-------- PASSAGE TO READ
# Brake Arm Brake Pad



## bigragu98 (Feb 15, 2016)

Can anyone tell me a good replacement for the 1"x 1" pulley brake pad. I drilled out the two rivets holding in the pad and removed the old one. I figure I can bolt in a new pad. This is for Craftsman driftbreaker 536.882700


----------



## HCBPH (Mar 8, 2011)

I suspect any place that can rebond/rebuild brake pads could put on some new material. Shops did that for years, but now days with disposable pads, I'm guessing many shops don't have the experience or tools to do it today so you may have to look for 'old school' shops.

Drum brake pads used to be riveted to the backing so any place that could rebuild hem should be able to do it.


----------



## Shryp (Jan 1, 2011)

I have heard people suggest a piece of leather or maybe an old leather / rubber belt.


----------



## Rob711 (Feb 5, 2015)

What's the brake for?


----------



## Toro-8-2-4 (Dec 28, 2013)

Rob711 said:


> What's the brake for?


It is for the impeller.

Have you tried looking for the correct part on line from Sears or Jacks? 

If it is no longer available look on EBay as you can sometimes find used stuff in good shape there.

I would go with a thick and hard piece of leather. A piece of hard wood may work for a while.

As HCBPH said most auto brake pads today are bonded and not riveted.


----------



## bigragu98 (Feb 15, 2016)

Found one on fleabay. Its a 1"x1" x .25" and should I should be able to bolt/epoxy it in place. Thanks for your replies


----------



## HCBPH (Mar 8, 2011)
----------------
-------- STORED ROWS
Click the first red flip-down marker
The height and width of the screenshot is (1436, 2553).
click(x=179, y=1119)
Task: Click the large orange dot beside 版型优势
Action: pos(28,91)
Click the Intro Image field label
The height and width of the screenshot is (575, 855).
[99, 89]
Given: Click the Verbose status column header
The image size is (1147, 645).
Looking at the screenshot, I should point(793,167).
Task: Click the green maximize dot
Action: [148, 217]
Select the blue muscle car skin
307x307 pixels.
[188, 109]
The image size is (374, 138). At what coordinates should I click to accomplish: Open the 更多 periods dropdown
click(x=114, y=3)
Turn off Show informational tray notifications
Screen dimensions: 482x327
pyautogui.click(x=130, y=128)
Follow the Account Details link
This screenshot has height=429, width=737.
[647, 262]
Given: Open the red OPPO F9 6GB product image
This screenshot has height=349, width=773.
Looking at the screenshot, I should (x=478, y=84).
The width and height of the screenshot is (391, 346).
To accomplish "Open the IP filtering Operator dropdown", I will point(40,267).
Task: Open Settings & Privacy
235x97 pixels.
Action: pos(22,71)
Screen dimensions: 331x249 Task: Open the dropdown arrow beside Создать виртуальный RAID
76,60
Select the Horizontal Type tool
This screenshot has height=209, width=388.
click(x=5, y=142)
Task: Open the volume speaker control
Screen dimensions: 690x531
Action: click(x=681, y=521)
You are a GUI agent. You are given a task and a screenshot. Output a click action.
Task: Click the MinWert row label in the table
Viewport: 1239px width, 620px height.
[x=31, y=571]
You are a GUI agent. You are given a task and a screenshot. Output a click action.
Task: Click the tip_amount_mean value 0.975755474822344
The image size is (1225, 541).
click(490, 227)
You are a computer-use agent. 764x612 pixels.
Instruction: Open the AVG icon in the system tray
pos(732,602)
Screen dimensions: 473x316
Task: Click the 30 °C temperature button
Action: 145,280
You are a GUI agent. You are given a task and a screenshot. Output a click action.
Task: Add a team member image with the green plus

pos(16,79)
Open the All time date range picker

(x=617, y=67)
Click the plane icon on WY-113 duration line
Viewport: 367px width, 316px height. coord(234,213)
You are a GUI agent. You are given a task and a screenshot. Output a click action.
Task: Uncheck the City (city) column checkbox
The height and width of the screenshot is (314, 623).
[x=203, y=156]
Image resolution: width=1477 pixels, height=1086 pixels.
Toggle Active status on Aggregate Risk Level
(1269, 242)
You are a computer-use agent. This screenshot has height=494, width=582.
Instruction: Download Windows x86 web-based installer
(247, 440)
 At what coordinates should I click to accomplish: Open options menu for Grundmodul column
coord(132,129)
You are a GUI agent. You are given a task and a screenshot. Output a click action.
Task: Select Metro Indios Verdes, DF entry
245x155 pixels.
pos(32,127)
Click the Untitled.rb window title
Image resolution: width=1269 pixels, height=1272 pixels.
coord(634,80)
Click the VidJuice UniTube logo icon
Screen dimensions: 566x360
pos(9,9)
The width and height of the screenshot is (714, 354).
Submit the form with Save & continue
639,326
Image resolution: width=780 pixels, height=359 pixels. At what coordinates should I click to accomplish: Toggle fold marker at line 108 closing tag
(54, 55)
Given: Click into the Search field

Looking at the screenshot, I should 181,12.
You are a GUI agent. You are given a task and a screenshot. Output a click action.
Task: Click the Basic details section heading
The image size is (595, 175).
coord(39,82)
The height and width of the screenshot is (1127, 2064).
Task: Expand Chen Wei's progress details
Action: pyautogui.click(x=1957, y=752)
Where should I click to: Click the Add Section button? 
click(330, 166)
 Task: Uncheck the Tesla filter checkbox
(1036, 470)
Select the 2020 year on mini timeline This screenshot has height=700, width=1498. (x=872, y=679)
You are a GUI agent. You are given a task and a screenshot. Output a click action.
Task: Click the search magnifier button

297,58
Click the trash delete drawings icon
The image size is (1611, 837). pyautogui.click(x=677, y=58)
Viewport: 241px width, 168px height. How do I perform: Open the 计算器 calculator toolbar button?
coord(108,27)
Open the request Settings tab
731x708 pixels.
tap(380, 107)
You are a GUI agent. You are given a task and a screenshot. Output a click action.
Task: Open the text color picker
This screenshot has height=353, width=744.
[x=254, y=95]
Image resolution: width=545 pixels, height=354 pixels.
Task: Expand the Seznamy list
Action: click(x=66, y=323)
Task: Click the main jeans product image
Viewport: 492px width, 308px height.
----------------
→ **EXERCISE INSTRUCTIONS**
#1 In the brake pad thread, what does Toro-8-2-4 say the brake is for?
#2 Can you carry the brake pad thread forward from its final line?

→ **FINAL ANSWERS**
#1 The impeller.

#2
Larry

Epoxy won't hold over time by itself IMO, I wouldn't rely on epoxy only to hold it over time and I wouldn't use a bolt. I'd look for some place like a farm supply and get a flat head copper rivet of the right diameter and length (along with the corresponding washer you use to peen it over). That's what I'd use so if it comes in contact with things like the belt or pulley the rivet would be sacrificial unlike a bolt which could tear them up instead.

My 2 cents.

Paul


----------



## Toro-8-2-4 (Dec 28, 2013)

I generally agree with Paul, you don't want to allow the fastener (rivet or bolt) to come in contact with the belt or pulley. So a soft copper rivet would be the safest choice. Copper would still eat up your belt but not the pulley. However, since it is 1" wide you may be able to get away with a couple of small screws or rivets in the corners if they will not be over the belt. You will have to look at the alignment and choose the best orientation. Although today, epoxies are getting better and better. You may want to check out what Devcon or 3M has at an industrial supply house. There may be some new high tech super epoxy out there. Get the one with the highest shear strength that you can work with and try an experiment.


----------



## bigragu98 (Feb 15, 2016)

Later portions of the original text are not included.